◆ DIRECTIONS
Output begins at the line with "The image size is (1024, 611)." and ends at the last line of the records below. Copy each line in that span exactly, and leave out pictures.

◆ Stored records
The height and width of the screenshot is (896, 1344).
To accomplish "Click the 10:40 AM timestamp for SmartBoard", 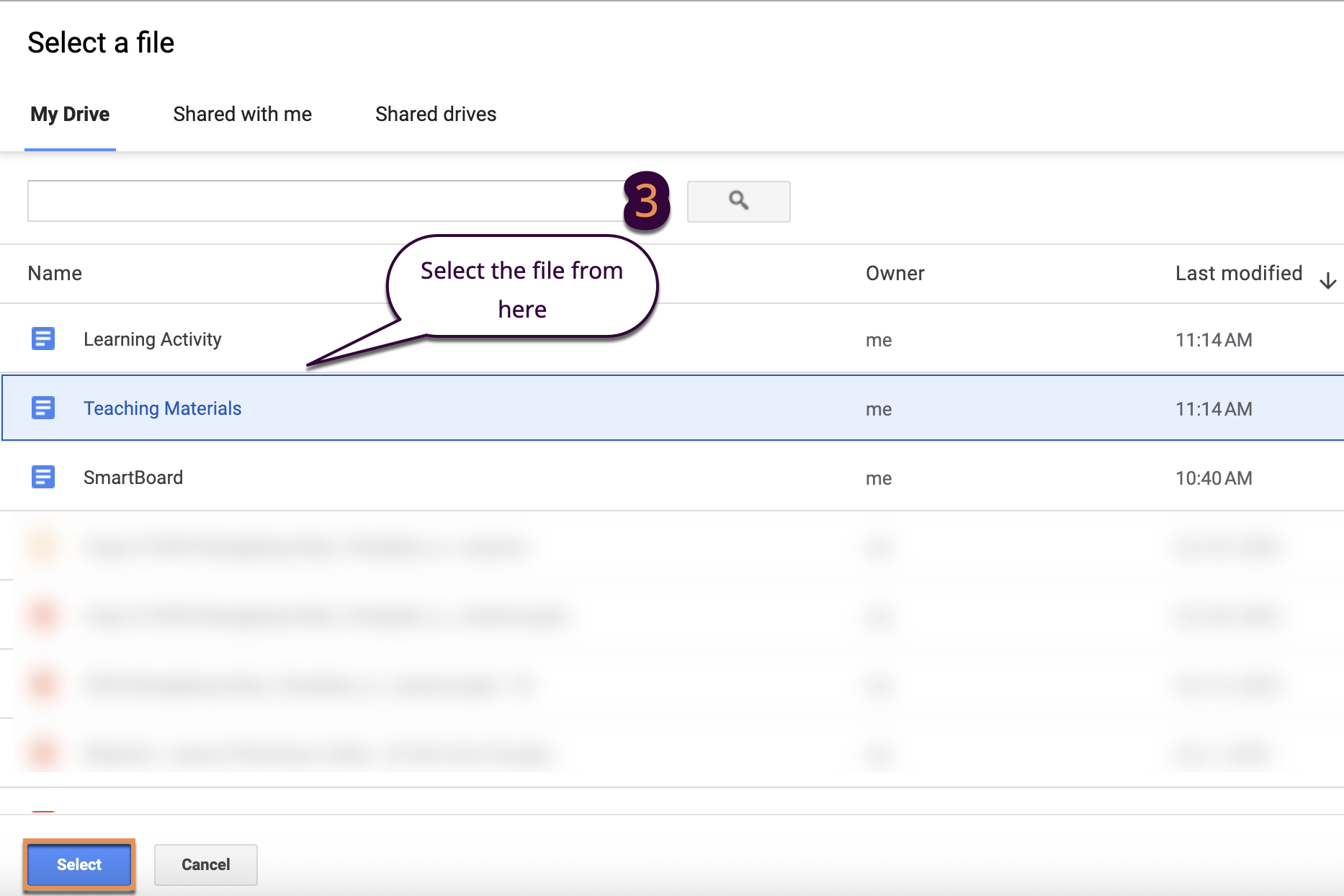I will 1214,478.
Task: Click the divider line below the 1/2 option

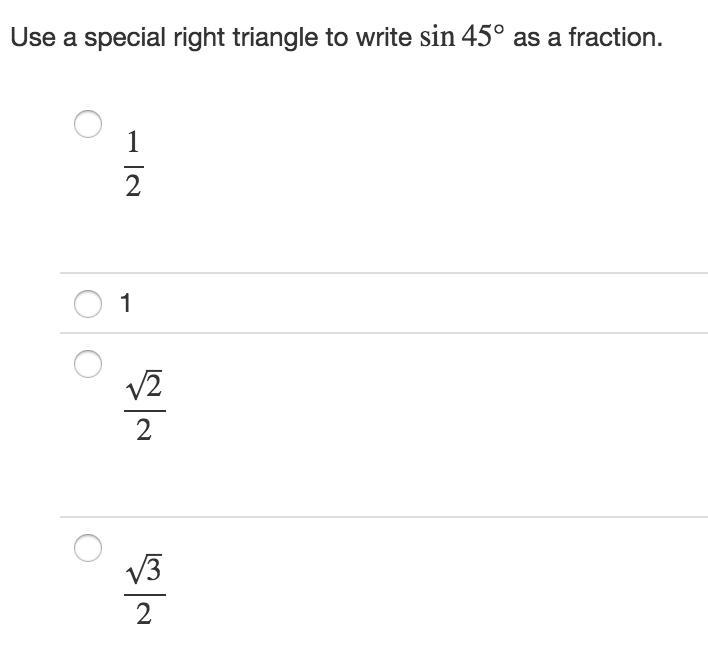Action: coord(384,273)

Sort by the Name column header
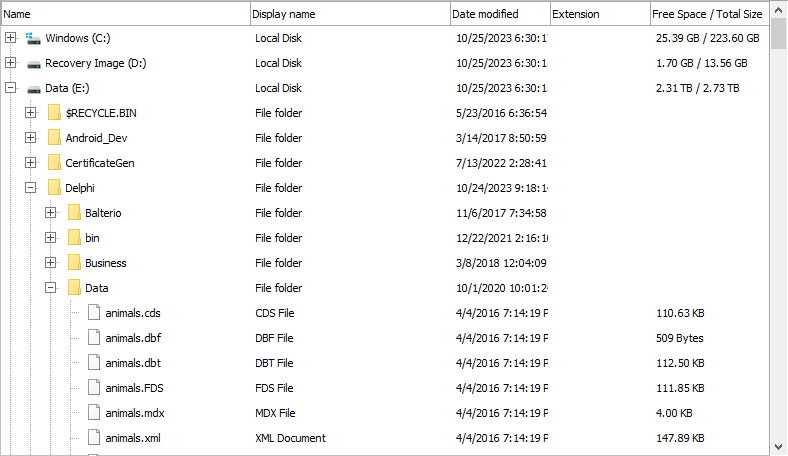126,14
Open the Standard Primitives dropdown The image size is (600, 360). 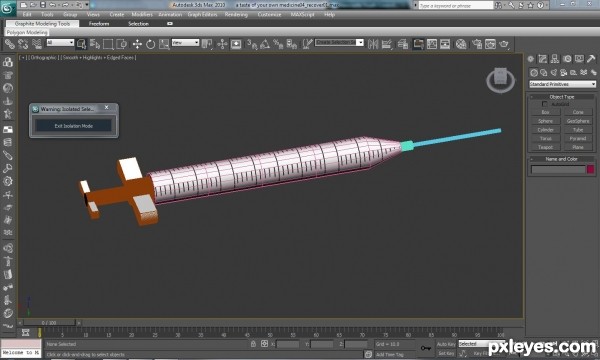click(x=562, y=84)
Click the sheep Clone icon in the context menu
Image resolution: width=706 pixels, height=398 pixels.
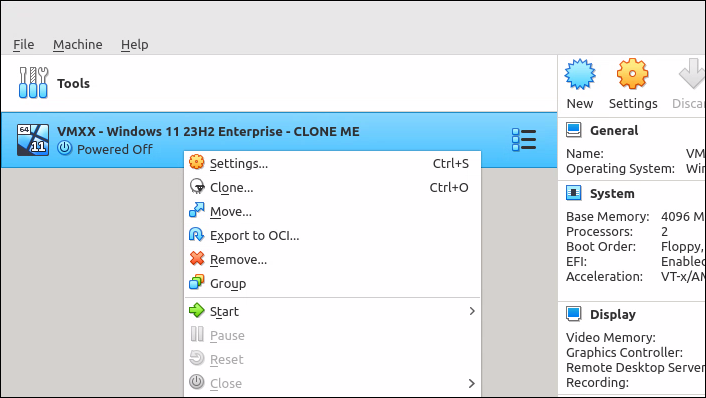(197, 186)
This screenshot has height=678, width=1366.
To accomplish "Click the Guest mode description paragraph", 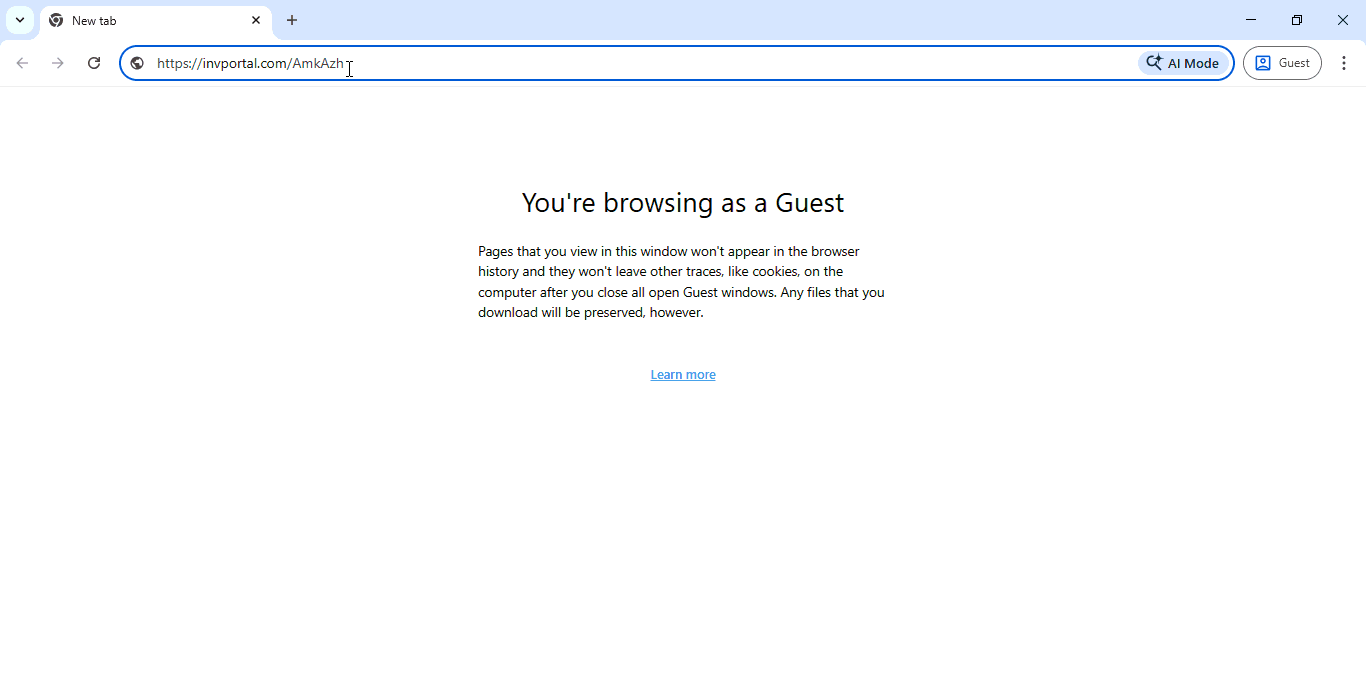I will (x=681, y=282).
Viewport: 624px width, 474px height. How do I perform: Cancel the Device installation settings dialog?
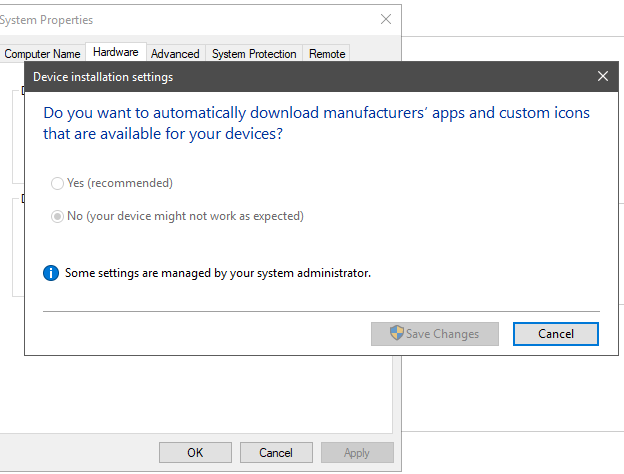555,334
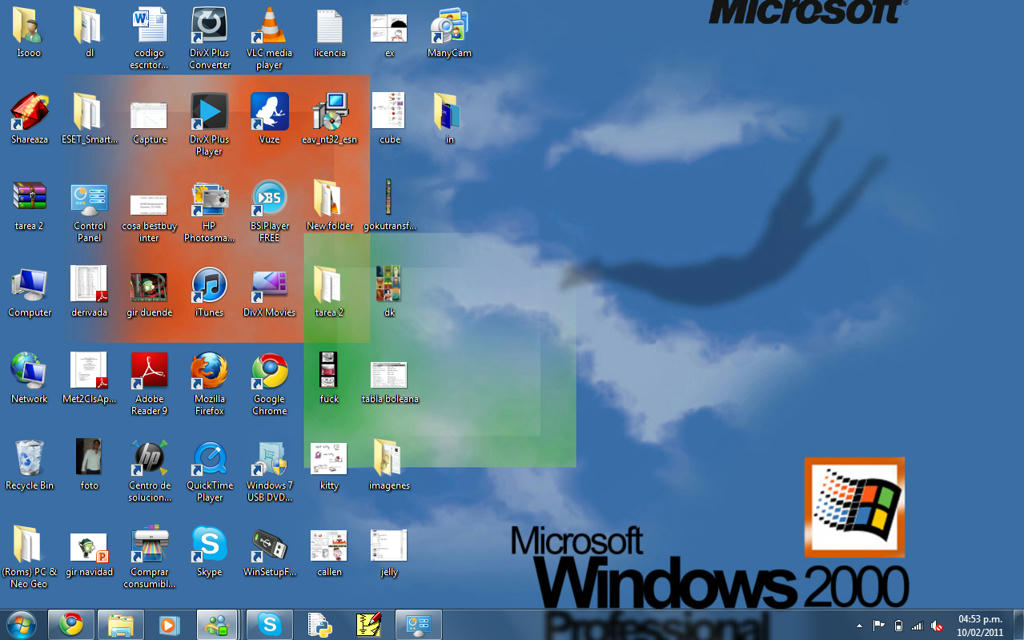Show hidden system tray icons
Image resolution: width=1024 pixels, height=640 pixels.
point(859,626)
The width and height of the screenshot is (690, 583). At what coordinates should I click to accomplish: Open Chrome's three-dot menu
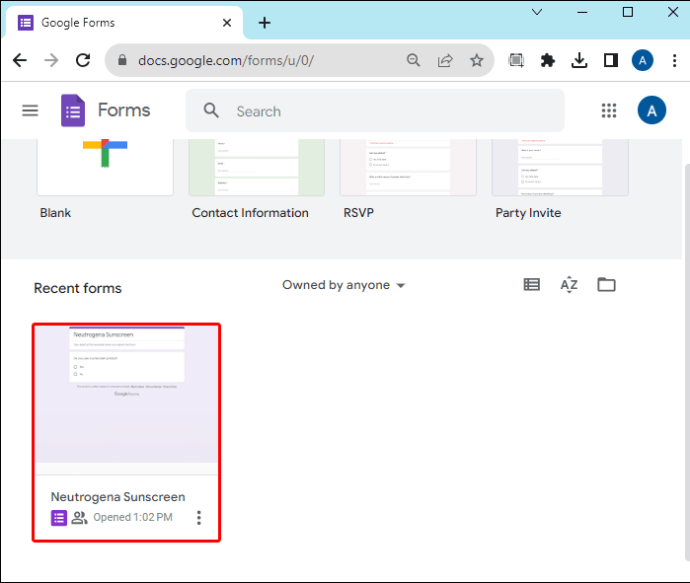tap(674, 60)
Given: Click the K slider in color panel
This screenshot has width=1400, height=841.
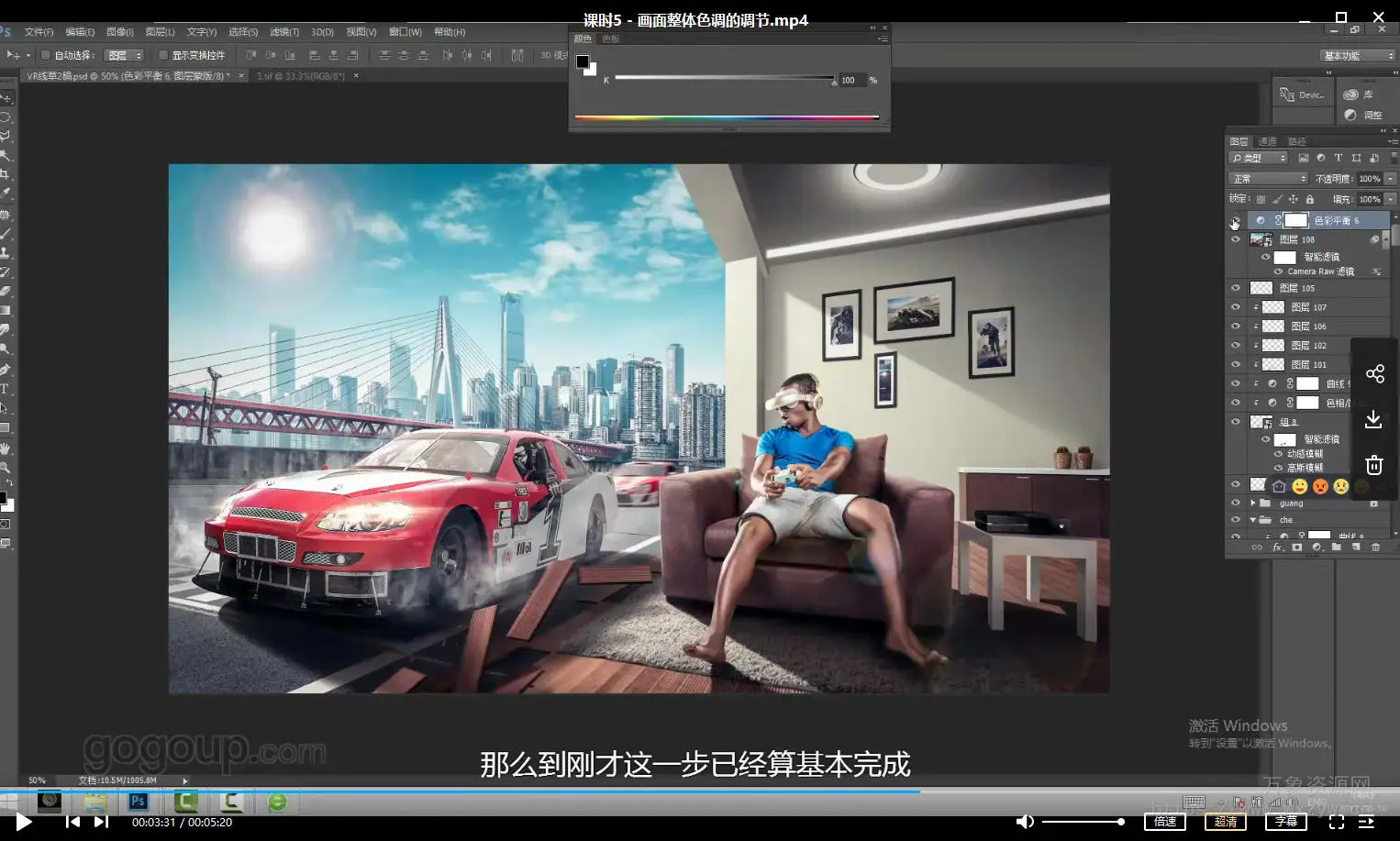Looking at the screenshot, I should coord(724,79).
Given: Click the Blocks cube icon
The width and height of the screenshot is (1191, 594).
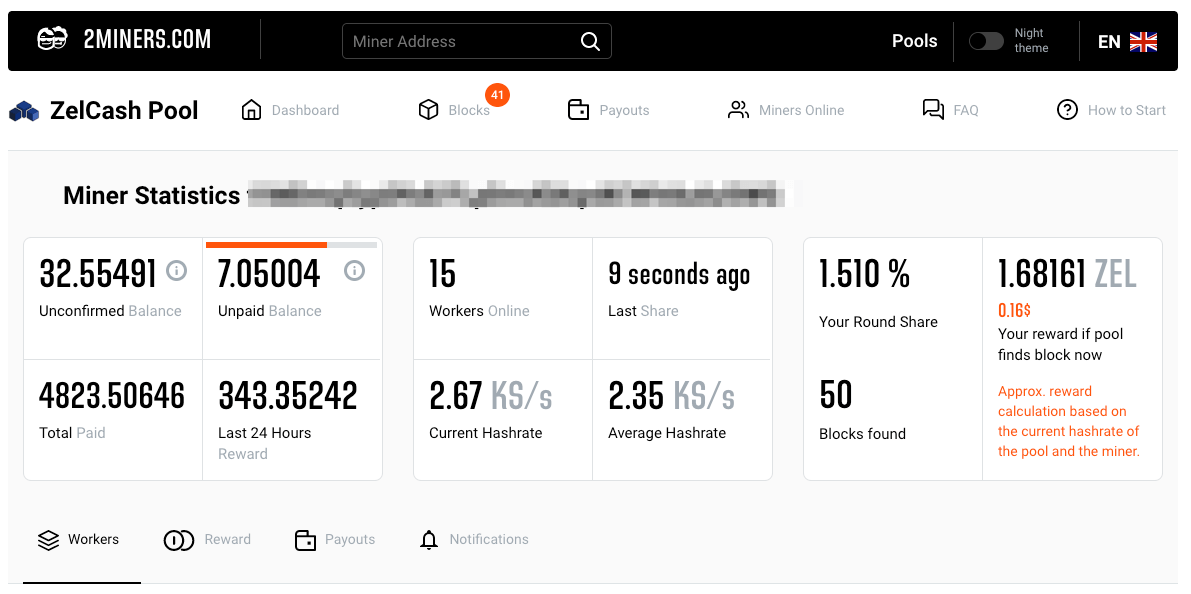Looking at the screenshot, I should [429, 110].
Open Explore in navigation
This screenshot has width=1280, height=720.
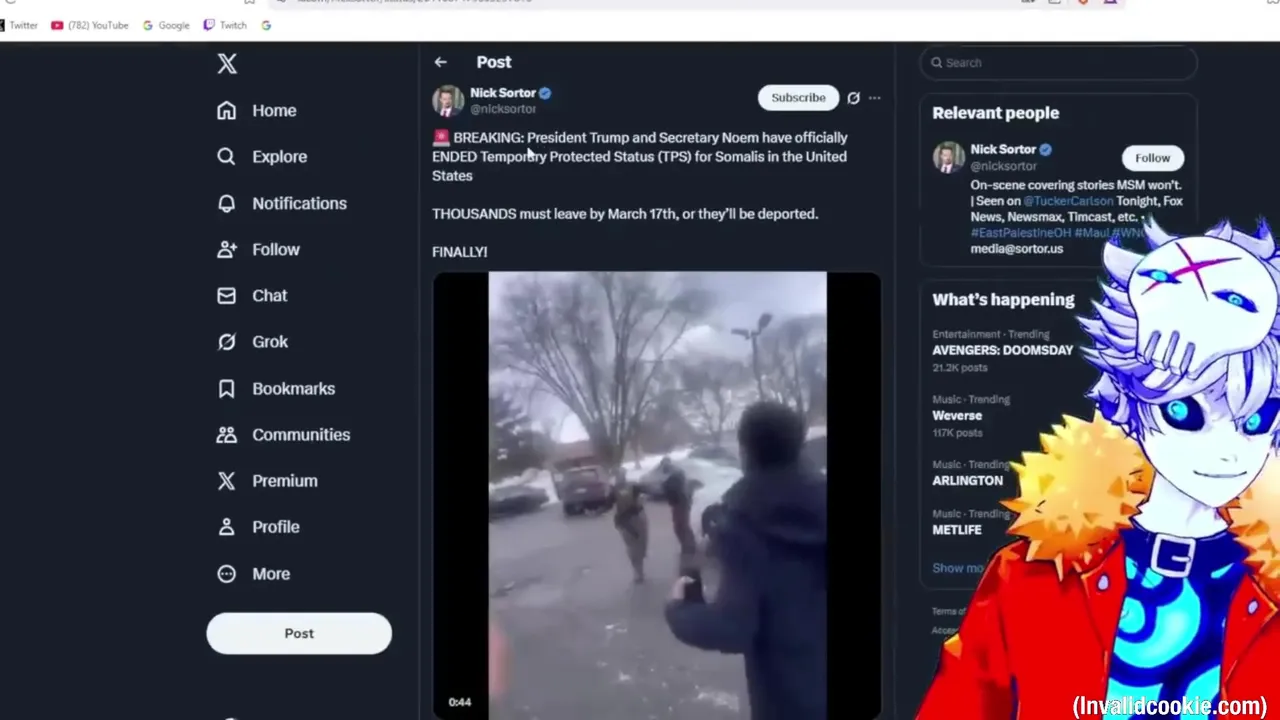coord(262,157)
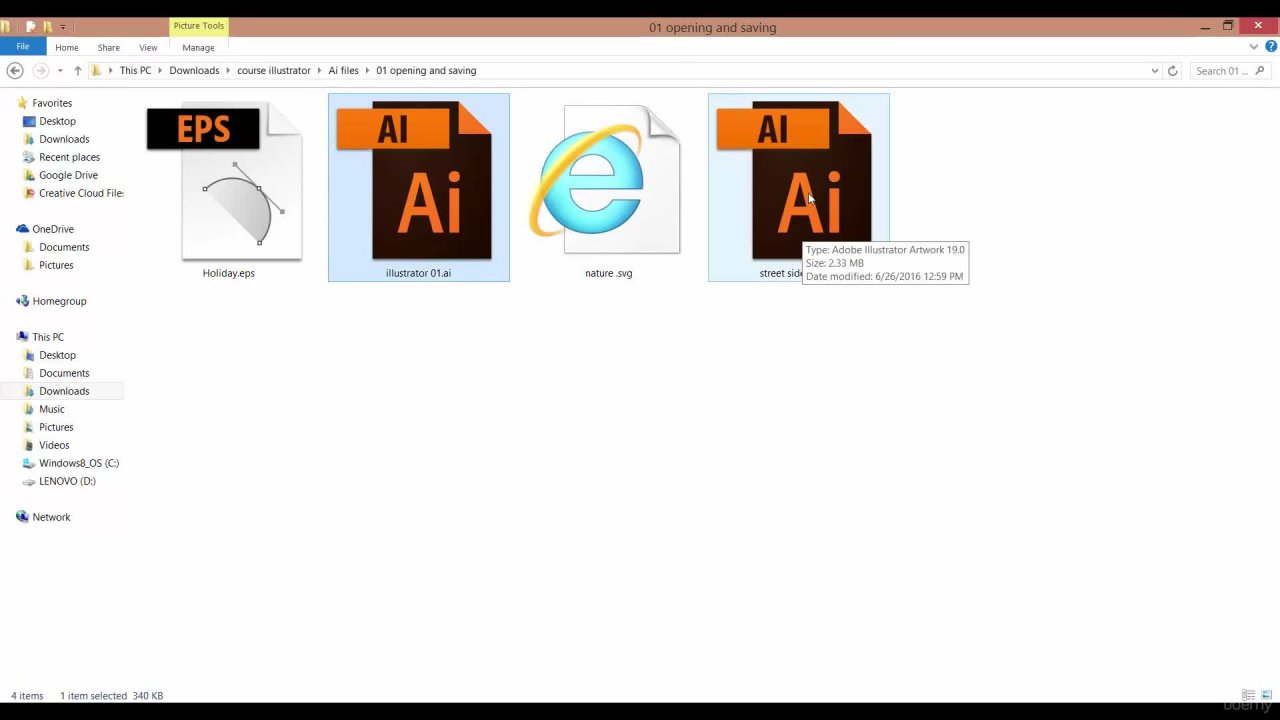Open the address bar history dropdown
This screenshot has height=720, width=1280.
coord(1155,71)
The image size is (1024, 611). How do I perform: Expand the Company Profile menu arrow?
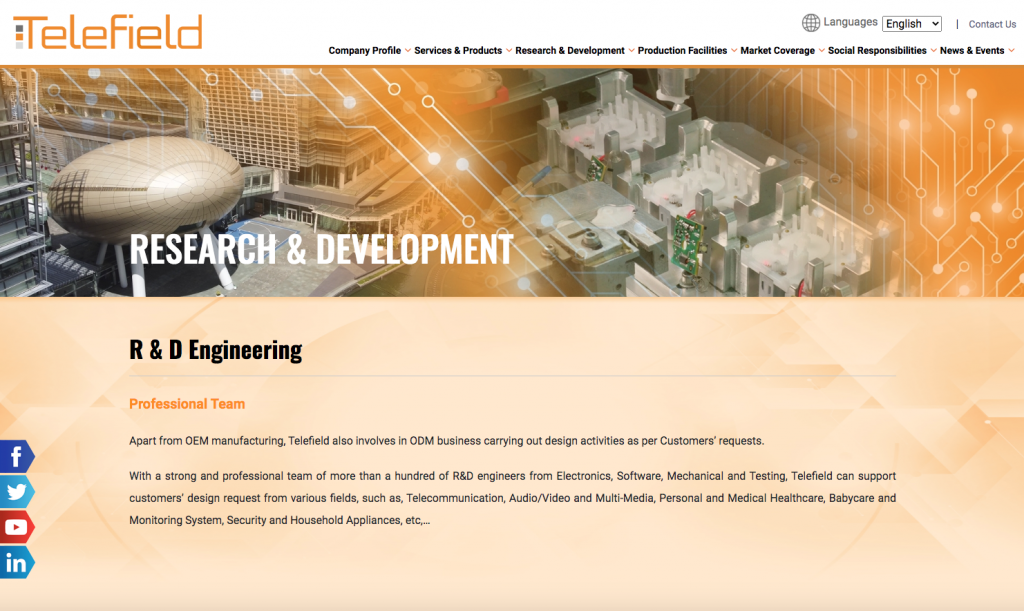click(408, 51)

◆ ANSWER SPACE
The image size is (1024, 611). How do I perform: Expand the Company Profile menu arrow?
click(408, 51)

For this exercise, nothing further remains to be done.